Put the rows below into a JSON list of strings, one string per line with blank lines omitted, starting from the line containing "the Extensions view" up to and including the line containing "Action: [32, 106]".

··· Excerpted records ···

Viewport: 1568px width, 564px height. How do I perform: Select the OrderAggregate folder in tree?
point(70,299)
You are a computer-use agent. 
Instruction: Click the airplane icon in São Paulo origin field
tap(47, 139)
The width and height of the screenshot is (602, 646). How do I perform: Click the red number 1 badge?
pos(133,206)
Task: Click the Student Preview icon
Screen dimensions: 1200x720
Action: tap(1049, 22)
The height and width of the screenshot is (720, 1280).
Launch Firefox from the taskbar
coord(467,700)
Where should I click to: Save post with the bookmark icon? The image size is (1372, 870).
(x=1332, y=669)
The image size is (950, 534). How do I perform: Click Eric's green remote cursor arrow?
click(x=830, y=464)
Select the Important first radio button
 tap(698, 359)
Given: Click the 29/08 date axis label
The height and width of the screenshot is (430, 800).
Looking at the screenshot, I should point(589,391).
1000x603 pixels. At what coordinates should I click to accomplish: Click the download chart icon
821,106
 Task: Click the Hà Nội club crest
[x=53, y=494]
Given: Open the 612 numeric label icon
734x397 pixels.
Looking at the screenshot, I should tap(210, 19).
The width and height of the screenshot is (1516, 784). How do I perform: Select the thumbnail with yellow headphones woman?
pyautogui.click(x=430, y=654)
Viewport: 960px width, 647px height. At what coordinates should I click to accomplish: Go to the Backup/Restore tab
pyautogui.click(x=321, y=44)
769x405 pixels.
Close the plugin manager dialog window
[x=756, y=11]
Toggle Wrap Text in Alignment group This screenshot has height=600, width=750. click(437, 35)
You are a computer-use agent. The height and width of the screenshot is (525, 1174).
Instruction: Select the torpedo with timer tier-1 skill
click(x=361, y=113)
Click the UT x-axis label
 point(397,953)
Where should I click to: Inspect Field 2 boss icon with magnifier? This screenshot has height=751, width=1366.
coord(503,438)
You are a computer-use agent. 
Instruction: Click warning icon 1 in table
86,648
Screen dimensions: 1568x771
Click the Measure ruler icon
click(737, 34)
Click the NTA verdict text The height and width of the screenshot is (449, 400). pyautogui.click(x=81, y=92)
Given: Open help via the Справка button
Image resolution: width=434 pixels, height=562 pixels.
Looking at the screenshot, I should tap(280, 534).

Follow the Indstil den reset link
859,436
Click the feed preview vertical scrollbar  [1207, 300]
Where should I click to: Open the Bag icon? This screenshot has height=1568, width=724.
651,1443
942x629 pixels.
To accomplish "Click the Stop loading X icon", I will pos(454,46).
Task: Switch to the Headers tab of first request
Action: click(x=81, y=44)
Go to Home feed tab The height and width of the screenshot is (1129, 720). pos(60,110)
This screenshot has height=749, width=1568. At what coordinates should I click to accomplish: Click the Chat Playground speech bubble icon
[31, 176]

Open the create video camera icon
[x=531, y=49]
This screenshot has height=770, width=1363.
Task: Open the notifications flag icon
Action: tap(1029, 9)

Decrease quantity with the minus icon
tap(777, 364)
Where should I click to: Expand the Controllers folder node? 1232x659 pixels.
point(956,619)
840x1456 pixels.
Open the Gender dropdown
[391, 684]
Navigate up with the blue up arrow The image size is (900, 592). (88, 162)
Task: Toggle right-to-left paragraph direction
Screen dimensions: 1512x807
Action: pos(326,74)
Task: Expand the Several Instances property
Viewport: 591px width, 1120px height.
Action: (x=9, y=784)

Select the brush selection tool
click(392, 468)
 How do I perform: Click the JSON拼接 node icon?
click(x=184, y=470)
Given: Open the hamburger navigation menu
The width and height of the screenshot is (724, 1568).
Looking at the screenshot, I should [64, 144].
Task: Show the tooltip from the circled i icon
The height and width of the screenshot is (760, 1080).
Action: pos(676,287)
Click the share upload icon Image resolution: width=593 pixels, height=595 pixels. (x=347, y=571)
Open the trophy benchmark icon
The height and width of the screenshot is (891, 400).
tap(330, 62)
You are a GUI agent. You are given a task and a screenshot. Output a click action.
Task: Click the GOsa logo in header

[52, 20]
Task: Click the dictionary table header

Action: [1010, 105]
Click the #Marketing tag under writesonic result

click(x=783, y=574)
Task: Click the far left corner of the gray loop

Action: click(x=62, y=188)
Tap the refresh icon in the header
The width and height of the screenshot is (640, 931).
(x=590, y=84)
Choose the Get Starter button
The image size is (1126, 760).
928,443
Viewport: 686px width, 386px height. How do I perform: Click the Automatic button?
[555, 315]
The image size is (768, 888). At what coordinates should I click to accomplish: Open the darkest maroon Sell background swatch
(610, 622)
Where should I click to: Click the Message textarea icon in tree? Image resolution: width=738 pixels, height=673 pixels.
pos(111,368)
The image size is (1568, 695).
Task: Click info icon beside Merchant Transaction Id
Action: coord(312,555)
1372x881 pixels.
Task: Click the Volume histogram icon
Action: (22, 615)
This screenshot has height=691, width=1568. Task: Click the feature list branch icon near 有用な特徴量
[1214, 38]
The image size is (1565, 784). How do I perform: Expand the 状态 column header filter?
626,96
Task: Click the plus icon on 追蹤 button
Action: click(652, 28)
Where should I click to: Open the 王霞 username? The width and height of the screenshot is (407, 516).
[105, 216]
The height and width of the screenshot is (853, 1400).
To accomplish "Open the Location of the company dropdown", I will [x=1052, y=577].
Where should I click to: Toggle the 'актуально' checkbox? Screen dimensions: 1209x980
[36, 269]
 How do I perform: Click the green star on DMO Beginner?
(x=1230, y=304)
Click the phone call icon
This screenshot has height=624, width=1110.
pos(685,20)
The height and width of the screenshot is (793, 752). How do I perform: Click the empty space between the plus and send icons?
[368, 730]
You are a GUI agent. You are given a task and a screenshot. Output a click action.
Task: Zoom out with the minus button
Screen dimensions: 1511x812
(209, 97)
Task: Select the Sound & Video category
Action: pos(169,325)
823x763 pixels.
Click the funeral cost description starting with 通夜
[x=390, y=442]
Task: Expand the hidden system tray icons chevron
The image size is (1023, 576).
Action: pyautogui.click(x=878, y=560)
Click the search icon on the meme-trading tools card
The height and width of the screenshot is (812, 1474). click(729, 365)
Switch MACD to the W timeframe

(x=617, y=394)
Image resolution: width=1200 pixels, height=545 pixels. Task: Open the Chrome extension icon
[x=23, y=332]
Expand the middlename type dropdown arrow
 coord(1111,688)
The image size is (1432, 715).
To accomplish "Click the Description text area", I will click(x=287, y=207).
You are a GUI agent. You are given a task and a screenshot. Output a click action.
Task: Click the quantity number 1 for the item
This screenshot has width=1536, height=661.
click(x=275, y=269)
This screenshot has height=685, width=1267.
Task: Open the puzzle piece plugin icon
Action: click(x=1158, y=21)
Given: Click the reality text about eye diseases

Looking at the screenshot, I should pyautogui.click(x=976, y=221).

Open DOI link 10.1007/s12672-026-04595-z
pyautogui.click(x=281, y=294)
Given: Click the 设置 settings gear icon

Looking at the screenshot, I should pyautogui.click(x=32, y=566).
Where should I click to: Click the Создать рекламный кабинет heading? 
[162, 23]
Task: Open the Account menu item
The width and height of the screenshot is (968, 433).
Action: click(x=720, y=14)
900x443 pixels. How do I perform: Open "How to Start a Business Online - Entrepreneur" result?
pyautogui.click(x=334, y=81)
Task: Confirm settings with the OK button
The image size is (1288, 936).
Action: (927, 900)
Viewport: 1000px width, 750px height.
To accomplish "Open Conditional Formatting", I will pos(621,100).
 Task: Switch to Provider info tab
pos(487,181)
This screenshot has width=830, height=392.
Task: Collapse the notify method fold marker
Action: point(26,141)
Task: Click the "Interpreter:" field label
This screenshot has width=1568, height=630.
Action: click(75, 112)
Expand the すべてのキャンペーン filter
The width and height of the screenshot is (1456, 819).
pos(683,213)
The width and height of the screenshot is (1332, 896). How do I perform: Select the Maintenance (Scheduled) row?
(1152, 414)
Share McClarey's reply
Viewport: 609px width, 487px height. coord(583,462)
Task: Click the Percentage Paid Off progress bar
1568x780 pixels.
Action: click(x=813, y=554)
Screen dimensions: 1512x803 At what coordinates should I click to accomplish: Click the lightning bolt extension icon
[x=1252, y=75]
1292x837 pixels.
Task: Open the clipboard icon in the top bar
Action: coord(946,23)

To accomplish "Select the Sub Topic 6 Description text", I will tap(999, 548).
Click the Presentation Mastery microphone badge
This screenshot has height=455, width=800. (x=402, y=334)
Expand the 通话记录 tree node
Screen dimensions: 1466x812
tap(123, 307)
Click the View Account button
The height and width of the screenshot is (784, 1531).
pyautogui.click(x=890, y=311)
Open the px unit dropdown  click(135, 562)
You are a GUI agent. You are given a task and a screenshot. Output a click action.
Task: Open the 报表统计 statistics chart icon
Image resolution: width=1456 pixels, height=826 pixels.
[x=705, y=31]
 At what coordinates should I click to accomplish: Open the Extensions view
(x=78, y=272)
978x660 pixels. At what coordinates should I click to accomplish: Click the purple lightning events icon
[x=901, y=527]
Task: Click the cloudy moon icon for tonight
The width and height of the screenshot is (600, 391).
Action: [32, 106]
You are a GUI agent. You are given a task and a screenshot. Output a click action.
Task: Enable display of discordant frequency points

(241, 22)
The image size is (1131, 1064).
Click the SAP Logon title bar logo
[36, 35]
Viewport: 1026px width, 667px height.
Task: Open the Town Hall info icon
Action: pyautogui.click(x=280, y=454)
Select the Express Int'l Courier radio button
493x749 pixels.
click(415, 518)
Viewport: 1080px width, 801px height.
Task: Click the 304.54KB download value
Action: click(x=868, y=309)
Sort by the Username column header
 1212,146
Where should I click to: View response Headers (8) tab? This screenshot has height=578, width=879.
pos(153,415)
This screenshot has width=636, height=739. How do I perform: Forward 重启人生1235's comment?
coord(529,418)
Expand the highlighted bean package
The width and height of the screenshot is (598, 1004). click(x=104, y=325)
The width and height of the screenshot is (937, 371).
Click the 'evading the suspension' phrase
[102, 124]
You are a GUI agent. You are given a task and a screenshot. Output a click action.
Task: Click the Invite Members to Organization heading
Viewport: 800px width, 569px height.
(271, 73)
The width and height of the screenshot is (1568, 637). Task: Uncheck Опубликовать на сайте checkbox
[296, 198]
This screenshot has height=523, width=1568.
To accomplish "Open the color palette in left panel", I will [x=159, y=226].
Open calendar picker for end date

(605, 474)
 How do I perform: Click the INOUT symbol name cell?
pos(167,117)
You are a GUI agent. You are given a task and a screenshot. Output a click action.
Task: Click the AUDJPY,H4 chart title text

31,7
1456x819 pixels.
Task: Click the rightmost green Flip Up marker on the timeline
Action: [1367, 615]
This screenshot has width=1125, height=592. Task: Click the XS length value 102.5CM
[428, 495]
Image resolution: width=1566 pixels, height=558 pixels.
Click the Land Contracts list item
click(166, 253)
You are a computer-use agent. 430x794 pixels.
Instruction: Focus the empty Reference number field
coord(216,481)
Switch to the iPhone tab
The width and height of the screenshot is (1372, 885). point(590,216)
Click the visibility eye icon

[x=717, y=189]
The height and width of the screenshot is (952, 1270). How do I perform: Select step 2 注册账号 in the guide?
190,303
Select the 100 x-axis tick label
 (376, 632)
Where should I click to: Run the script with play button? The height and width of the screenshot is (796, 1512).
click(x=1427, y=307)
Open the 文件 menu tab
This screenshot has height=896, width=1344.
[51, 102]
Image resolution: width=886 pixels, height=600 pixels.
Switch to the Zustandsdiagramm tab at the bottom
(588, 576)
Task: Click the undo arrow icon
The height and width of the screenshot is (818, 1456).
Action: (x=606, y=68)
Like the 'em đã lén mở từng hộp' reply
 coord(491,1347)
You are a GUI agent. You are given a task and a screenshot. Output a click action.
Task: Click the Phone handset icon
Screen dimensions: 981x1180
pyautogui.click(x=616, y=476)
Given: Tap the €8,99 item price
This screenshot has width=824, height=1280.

···

• Expected answer
[
  " At what coordinates should I click to accomplish: Open the Extensions view",
  "(x=78, y=272)",
  "978x660 pixels. At what coordinates should I click to accomplish: Click the purple lightning events icon",
  "[x=901, y=527]",
  "Task: Click the cloudy moon icon for tonight",
  "The width and height of the screenshot is (600, 391).",
  "Action: [32, 106]"
]